Mit seinen Andeutungen gebe Ueli Maurer allen Kritikern das Gefühl, er teile ihre Meinung. Selbst wenn diese gegenteilige Positionen vertreten.
«Er sagt nicht, die Impfungen seien mit Bill-Gates-Chips versetzt. Aber wer das denkt, hört dies heraus. Wer dagegen Berset kritisiert, dass er mit der Impfkampagne zu langsam unterwegs sei, hört dies auch heraus.»
Glättli und Ueli Maurer teilweise einig
Grünen-Präsident Balthasar Glättli würde Bundesrat Ueli Maurer hingegen sogar zustimmen, dass er einem Problem auf der Spur ist.

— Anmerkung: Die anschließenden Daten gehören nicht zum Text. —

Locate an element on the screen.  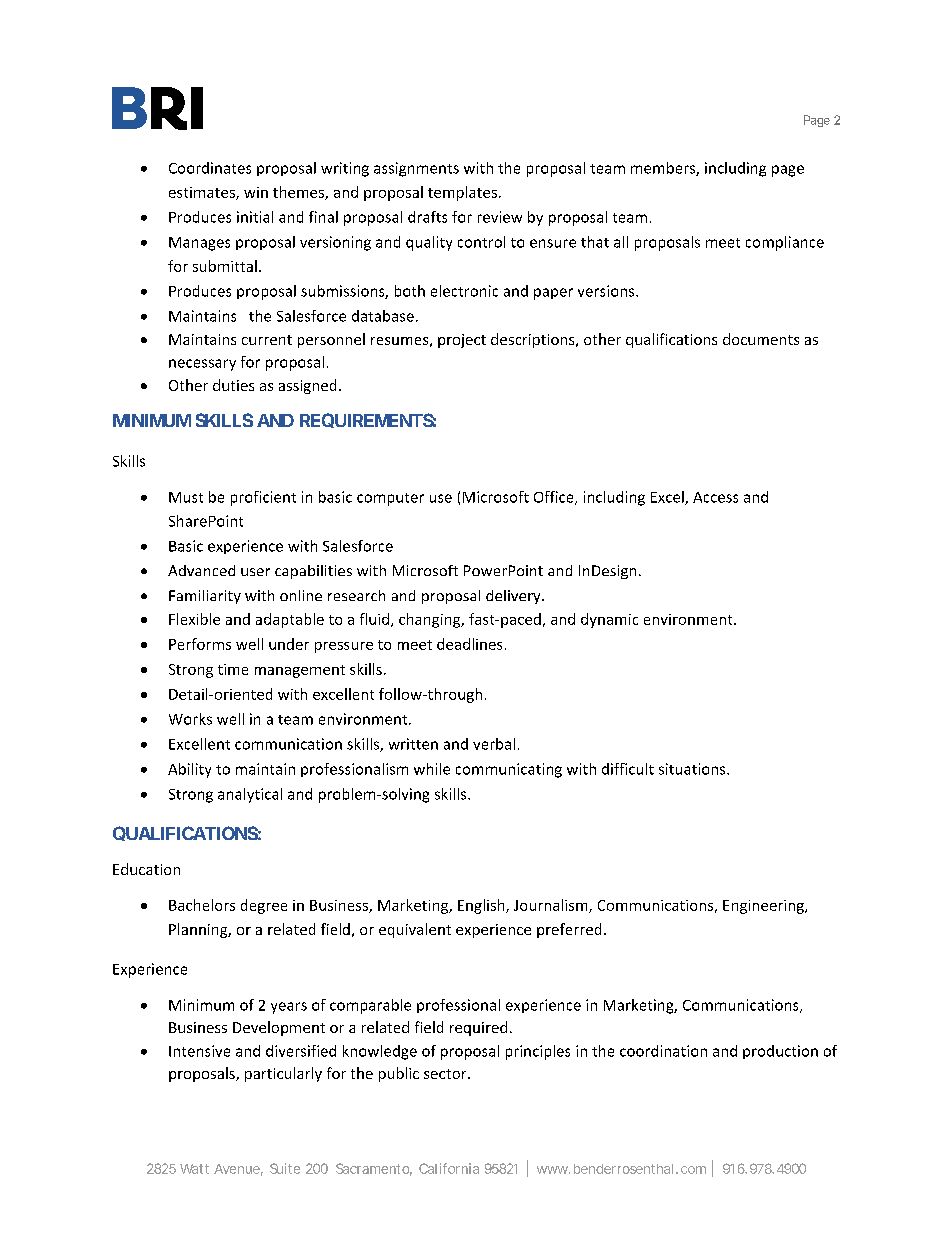
Engineering is located at coordinates (764, 907).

Nur spricht Maurer dies nicht explizit an, sondern bleibt vage, was genau der «Hype» an der Corona-Pandemie sein soll.
«Der Kern müsste doch was anderes sein», findet Glättli, nämlich die Diskussion zum Thema «Reden wir noch miteinander». Hier sehe er durchaus Handlungsbedarf, denn die Zuschriften aus der Bevölkerung seien durchaus radikaler geworden in den letzten Monaten. Und zwar von allen Seiten.
«YouTube kann Ihre Gesundheit gefährden»
«Einerseits jene, die von einer Corona- und Impfdiktatur schwafeln», berichtet Glättli aus eigener Erfahrung beziehungsweise Mail-Inbox. «Und andererseits gewisse Zerocovid-Anhänger, für die jeder ein Mörder ist, der nicht das Land in einen totalen Lockdown schickt. Das macht mir durchaus Sorgen: Die präzise Kritik und der Respekt voreinander sind rarer geworden.»
Als einen durch die Pandemie noch verstärkten Faktor sieht Glättli die Sozialen Medien, die Mangels realer Begegnungsmöglichkeiten verstärkt genutzt werden. So lebe man in Covid-Zeiten noch mehr in den eigenen Echo-Kammern, befürchtet Glättli. «So gesehen müsste man warnen: YouTube kann Ihre Gesundheit gefährden.»